The Aztech Personal Storage Dongle (PSD500) was designed with a specific purpose - it turns your USB hard drive or flash drive into a personal cloud server.
It looks like a giant flash drive, with an Ethernet port that connects to your home router for Internet connectivity.
At the other end is a USB 2.0 port for the USB storage drive. A microUSB port at the side of the dongle is used to power the device.
Once everything is hooked up, there is a fair amount of cable clutter. But the upside is that the dongle is highly portable because of its small size.
Because the dongle is attached to your router and your USB storage drive, you are able to access the storage drive on your home network. More importantly, you can also access the storage drive outside your home via the Internet.
In other words, the Aztech dongle has created a personal cloud server.
INTERFACES: 10/100 Ethernet port, USB 2.0, micro-USB
VALUE FOR MONEY: 3/5
Or, as I would call it, a budget network-attached storage (NAS).
However, the dongle comes with a few caveats. Firstly, it seems to work only with mobile devices via the Aztech Storage app (available for iOS and Android). On a PC, I was unable to detect the USB storage drive that was connected to the dongle on my home network.
Aztech says up to eight users can connect to the dongle at the same time with their mobile device, though I did not test it.
The dongle has no built-in storage or even a microSD card slot, which means you will need a USB storage drive (up to 2TB storage capacity). There is also no Wi-Fi support.

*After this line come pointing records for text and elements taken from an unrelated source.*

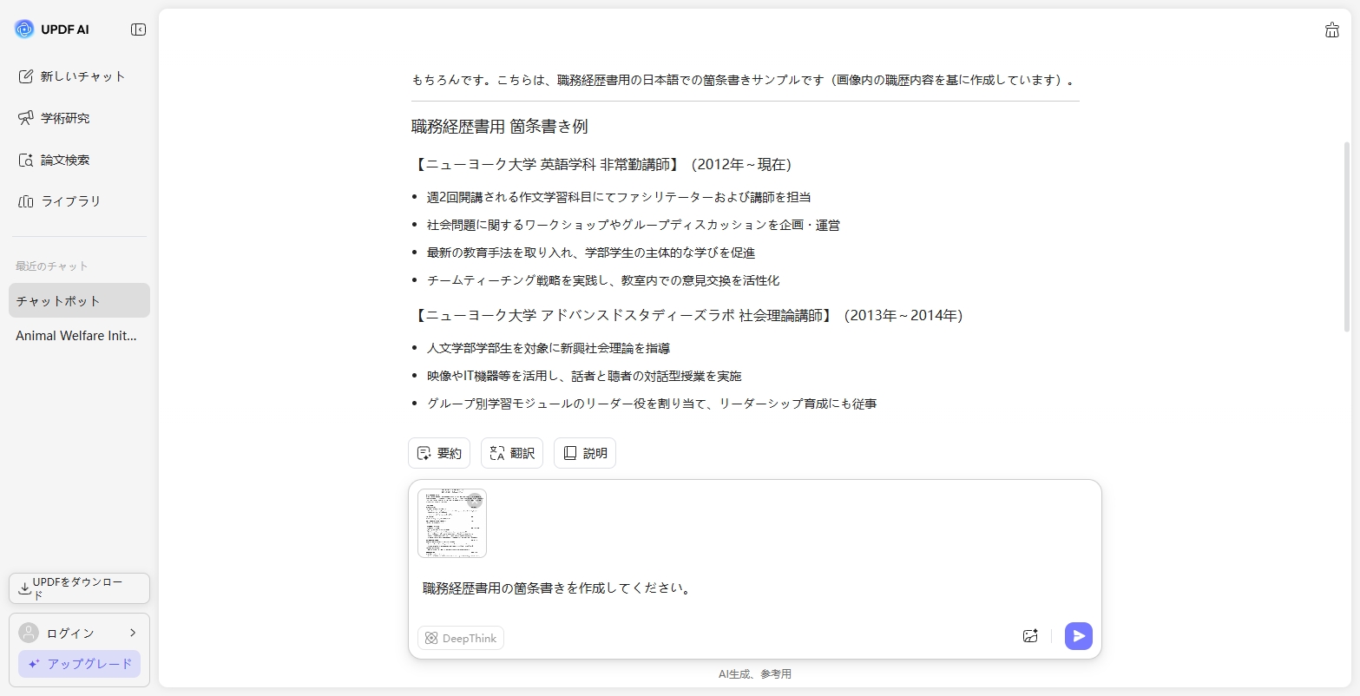1360x696 pixels.
Task: Remove the attached PDF thumbnail via its badge
Action: [475, 501]
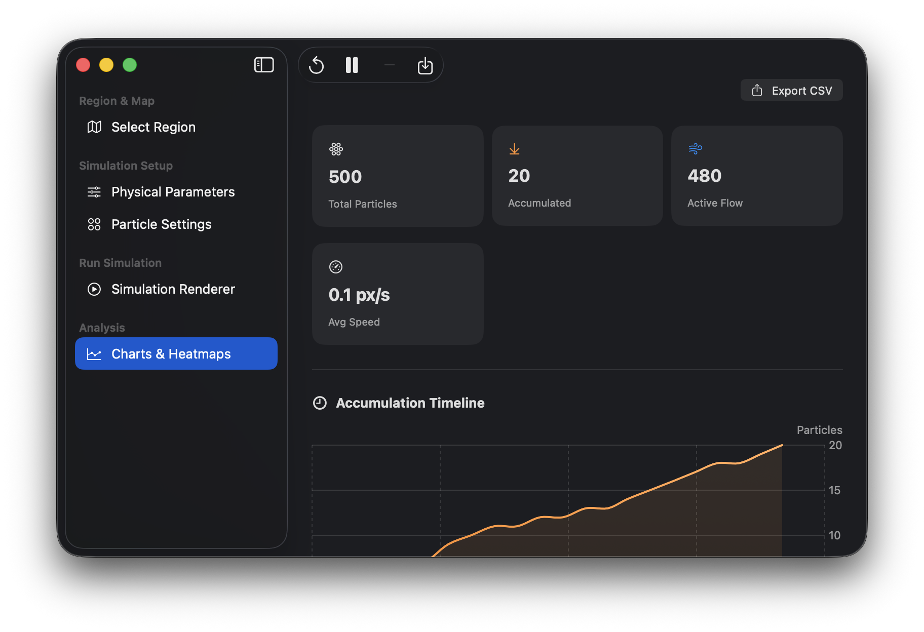This screenshot has width=924, height=632.
Task: Click the Total Particles stat card
Action: 398,176
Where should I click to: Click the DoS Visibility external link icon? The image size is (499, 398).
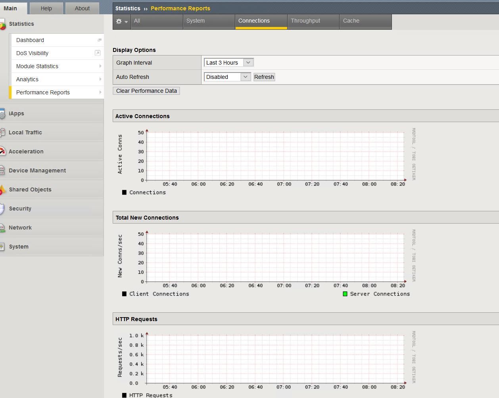pos(98,53)
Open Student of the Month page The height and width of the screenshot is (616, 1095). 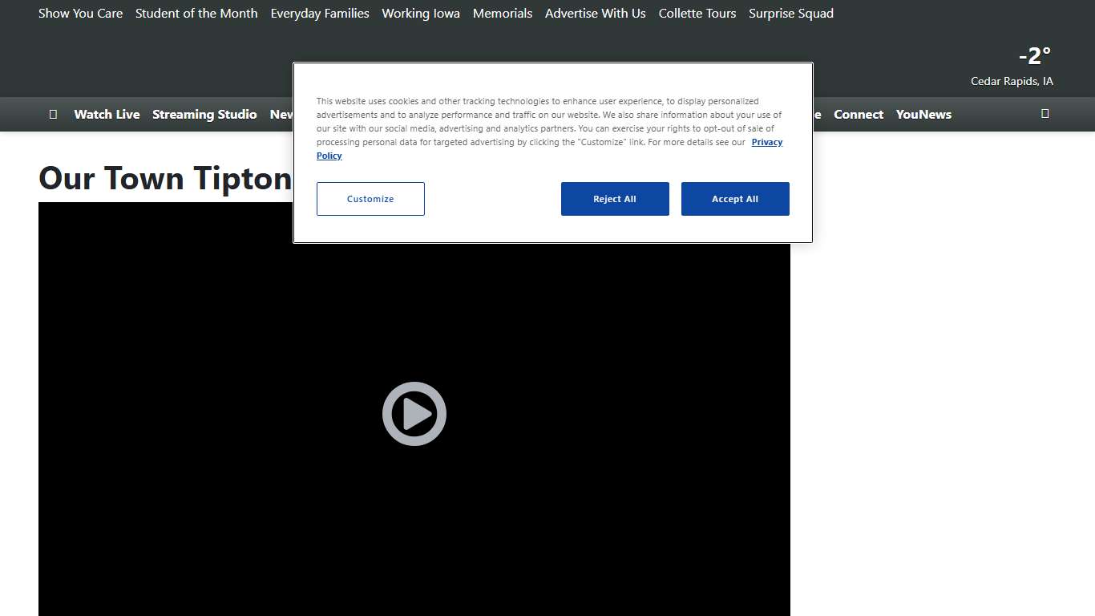pos(196,13)
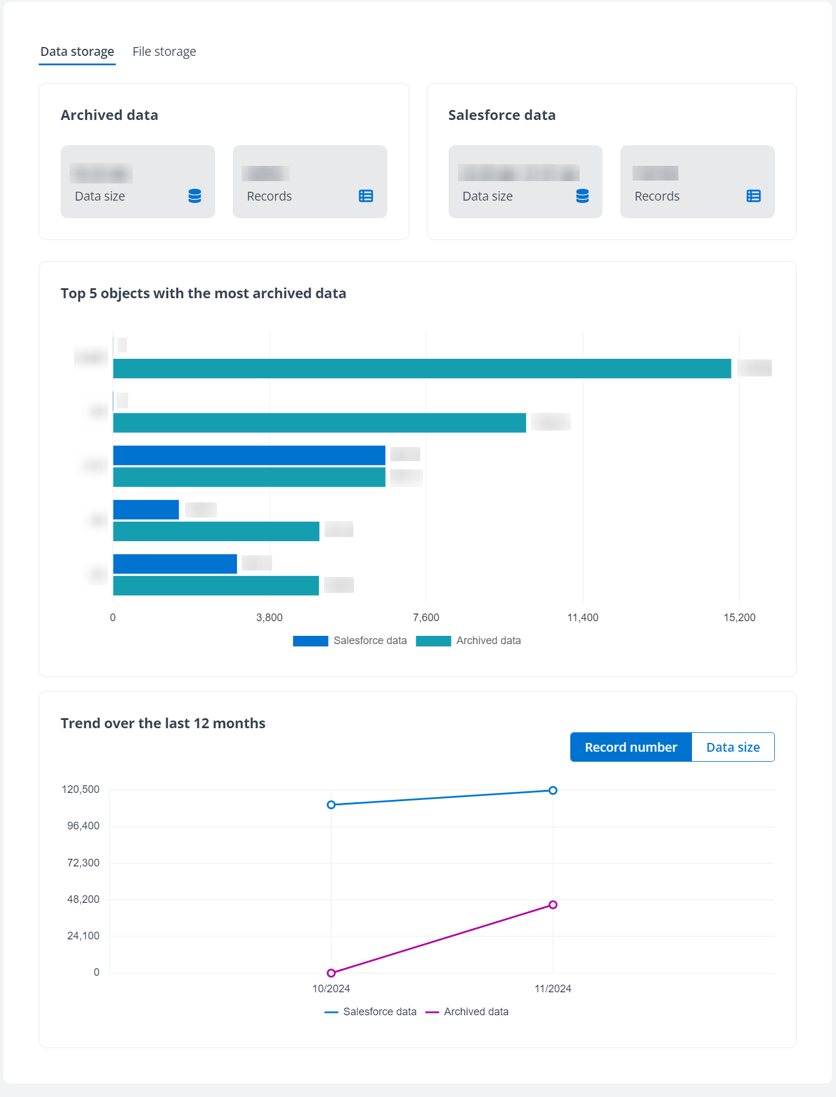
Task: Select the Data storage tab
Action: [77, 52]
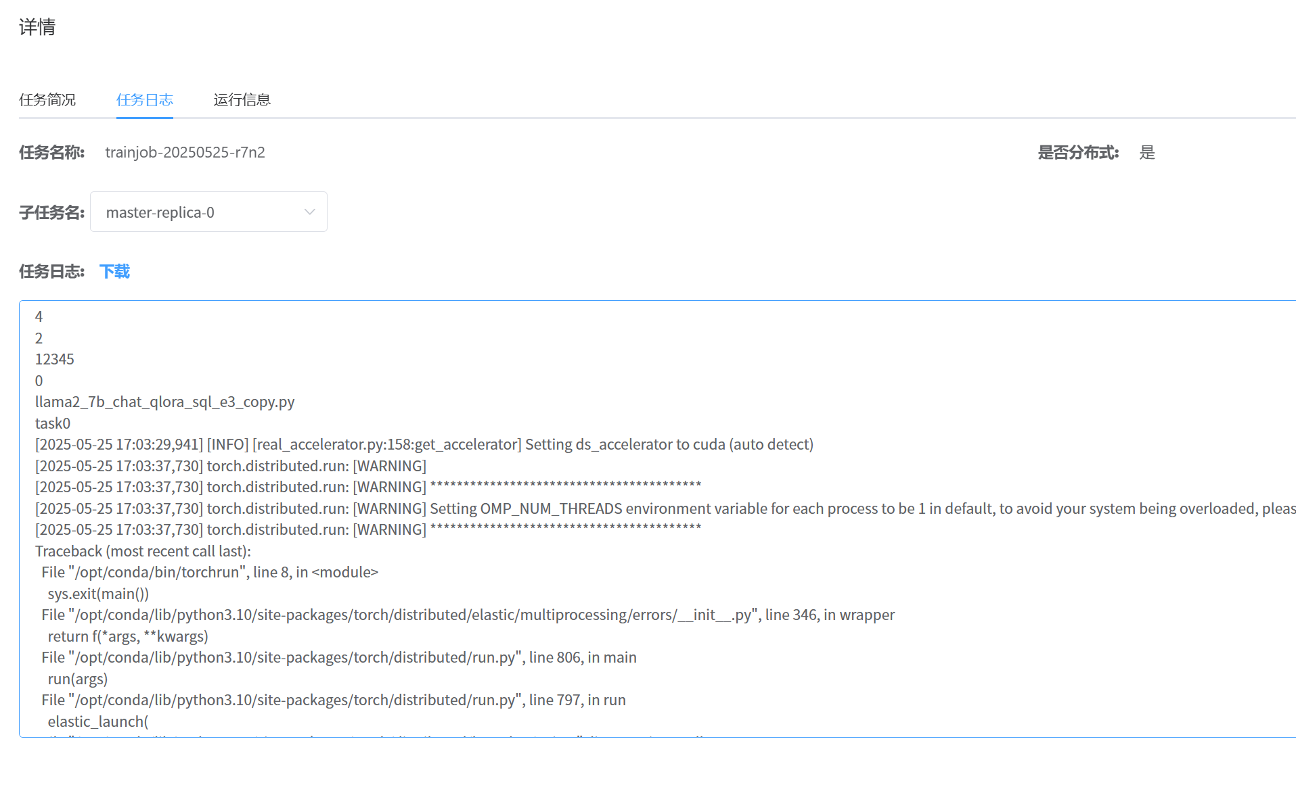Open the master-replica-0 subtask dropdown
The height and width of the screenshot is (785, 1296).
click(x=208, y=212)
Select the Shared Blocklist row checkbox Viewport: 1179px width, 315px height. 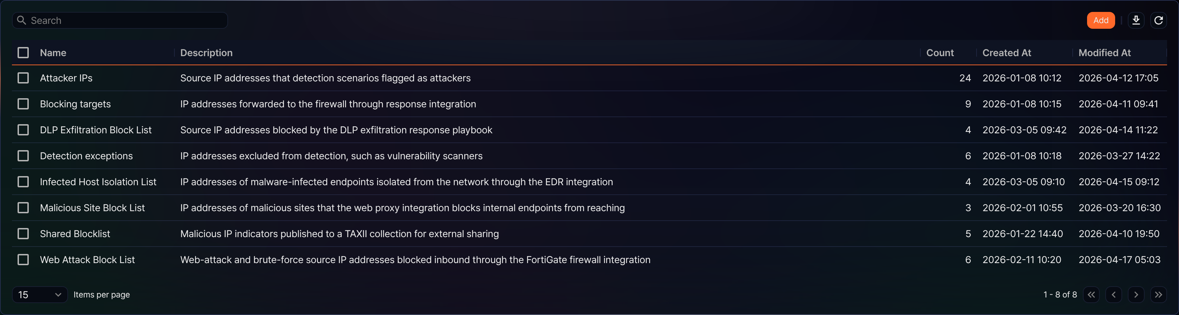pyautogui.click(x=23, y=234)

On the other hand, setting up the dongle with the Aztech app is simple - scan a QR code and enter a default password.
Once this is done, you can execute basic file commands, such as move, copy and rename. You can also upload or download files from your mobile device.
Streaming videos to my mobile device was smooth. But if the video is incompatible with your mobile device's video app, the dongle is unable to transcode the video to a compatible format, unlike most NAS devices.
For those with certain Aztech home IP cameras, the PSD500 makes sense. Once you set it up, the camera can upload its recordings to the dongle's attached USB storage drive instead of the camera's microSD card. This is useful because the dongle allows for larger storage capacity, compared with a microSD card.
Personally, I feel a proper NAS makes more sense than this dongle. While an NAS takes up more physical space, it supports larger hard drives, works with all devices and has more features.
They are not much more expensive, too. For instance, the Synology DS216j costs $250 without any drives, compared with $99 for the Aztech dongle.
•While the Aztech dongle has its uses, especially for those with an Aztech home camera, its limitations make it less than ideal for general users.